If default value is not specified, Numerical.default() returns median.

See also

Mutable.default

equals(other)[source]

Checks whether two distributions are equal by examining the parameters.

See also

Mutable.equals

grid(memo=None, granularity=None)[source]

Yield a list of samples within the distribution.

Since the grid of continuous space is infinite, we use granularity to specify the number of samples to yield. If granularity = 1, grid only explores median point of the distribution. If granularity = 2, the quartile points of the distribution will also be generated. Granularity = 3 explores the 1/8th points of the distribution, and so on. If not specified, granularity defaults to 1.

Grid will eliminate duplicates within the same granularity. Duplicates across different granularity will be ignored.

Examples

>>> list(Numerical(0, 1).grid(granularity=2))
[0.25, 0.5, 0.75]
>>> list(Numerical(0, 1).grid(granularity=3))
[0.125, 0.25, 0.375, 0.5, 0.625, 0.75, 0.875]
>>> list(Numerical(mu=0, sigma=1).grid(granularity=2))
[-0.6744897501960817, 0.0, 0.6744897501960817]
>>> list(Numerical(mu=0, sigma=1, quantize=0.5).grid(granularity=3))
[-1.0, -0.5, 0.0, 0.5, 1.0]

See also

Mutable.grid

qclip(x)[source]

Quantize and clip the value, to satisfy the Q-constraint and low-high bounds.

random(memo=None, random_state=None)[source]

Directly sample from the distribution.

See also

Mutable.random

Containers

nni.mutable.container

alias of <module ‘nni.mutable.container’ from ‘/home/docs/checkouts/readthedocs.org/user_builds/nni/checkouts/latest/nni/mutable/container.py’>

Annotation

class nni.mutable.annotation.Constraint[source]

Constraints put extra requirements to make one sample valid.

For example, a constraint can be used to express that a variable should be larger than another variable, or certain combinations of variables should be strictly avoided.

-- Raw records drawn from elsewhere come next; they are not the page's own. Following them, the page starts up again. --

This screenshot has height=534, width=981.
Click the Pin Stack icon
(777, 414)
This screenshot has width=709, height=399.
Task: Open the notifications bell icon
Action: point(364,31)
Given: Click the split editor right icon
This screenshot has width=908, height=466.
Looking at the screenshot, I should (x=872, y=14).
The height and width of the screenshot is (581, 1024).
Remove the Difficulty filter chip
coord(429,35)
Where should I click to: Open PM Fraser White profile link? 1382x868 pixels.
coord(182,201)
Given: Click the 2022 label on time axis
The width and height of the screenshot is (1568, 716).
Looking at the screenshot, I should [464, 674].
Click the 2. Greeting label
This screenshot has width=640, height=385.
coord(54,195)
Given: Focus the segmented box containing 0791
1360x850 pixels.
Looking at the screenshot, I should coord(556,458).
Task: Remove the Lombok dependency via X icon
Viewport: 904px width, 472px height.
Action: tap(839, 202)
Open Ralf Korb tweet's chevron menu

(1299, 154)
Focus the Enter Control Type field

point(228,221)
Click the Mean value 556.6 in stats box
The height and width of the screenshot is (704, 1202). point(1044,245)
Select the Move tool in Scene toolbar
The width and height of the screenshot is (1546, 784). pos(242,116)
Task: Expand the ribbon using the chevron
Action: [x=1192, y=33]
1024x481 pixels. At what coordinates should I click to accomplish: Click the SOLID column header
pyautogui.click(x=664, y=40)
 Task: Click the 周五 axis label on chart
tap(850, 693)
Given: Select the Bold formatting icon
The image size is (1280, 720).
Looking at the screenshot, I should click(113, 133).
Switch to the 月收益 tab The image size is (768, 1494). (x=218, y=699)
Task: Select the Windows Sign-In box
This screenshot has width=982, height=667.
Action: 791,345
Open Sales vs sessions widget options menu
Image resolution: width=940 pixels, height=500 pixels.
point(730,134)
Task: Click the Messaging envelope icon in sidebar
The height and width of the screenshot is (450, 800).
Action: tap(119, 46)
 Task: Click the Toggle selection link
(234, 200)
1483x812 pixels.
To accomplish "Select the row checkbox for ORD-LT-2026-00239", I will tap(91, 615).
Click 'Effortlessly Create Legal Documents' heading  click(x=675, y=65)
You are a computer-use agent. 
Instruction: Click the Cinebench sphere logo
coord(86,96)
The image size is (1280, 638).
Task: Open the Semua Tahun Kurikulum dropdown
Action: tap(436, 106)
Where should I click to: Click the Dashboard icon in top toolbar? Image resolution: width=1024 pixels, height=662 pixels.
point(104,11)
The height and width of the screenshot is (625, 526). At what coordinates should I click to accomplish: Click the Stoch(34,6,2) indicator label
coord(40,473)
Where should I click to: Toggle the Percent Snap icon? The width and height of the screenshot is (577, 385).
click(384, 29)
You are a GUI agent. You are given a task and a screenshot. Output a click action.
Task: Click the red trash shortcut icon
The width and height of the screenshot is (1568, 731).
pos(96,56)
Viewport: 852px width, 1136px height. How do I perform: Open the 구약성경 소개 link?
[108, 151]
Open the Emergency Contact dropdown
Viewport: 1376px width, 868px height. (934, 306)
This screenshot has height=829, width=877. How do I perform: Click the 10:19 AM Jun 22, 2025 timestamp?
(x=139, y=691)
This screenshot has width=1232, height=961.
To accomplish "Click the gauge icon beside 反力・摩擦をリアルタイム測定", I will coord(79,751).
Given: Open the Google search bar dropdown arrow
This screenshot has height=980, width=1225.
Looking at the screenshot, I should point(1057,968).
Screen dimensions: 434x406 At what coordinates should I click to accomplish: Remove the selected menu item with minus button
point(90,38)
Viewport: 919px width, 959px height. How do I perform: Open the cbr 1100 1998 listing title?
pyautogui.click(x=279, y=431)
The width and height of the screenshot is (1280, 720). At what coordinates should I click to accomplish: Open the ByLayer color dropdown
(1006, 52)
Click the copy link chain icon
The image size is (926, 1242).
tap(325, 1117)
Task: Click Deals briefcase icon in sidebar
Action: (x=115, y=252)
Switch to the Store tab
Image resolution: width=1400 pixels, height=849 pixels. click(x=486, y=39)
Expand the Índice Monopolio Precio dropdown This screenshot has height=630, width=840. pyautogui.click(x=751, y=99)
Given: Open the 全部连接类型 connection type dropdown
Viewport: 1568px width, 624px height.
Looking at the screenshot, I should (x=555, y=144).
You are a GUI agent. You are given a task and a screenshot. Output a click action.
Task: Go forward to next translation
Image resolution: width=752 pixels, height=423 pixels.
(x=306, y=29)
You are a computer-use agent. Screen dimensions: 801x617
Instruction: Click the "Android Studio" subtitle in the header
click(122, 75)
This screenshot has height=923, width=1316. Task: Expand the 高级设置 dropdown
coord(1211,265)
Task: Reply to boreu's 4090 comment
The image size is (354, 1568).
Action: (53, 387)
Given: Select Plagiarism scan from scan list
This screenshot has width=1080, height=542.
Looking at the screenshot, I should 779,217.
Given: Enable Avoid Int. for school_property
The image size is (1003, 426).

Constraint is a subclass of MutableAnnotation, and thus can be used as a normal mutable. It has a special contains() method, which is used to check whether a sample satisfies the constraint. A constraint is satisfied if and only if contains() returns None.

In general, users should inherit from Constraint to implement customized constraints. ExpressionConstraint is a special constraint that can be used to express constraints in a more concise way.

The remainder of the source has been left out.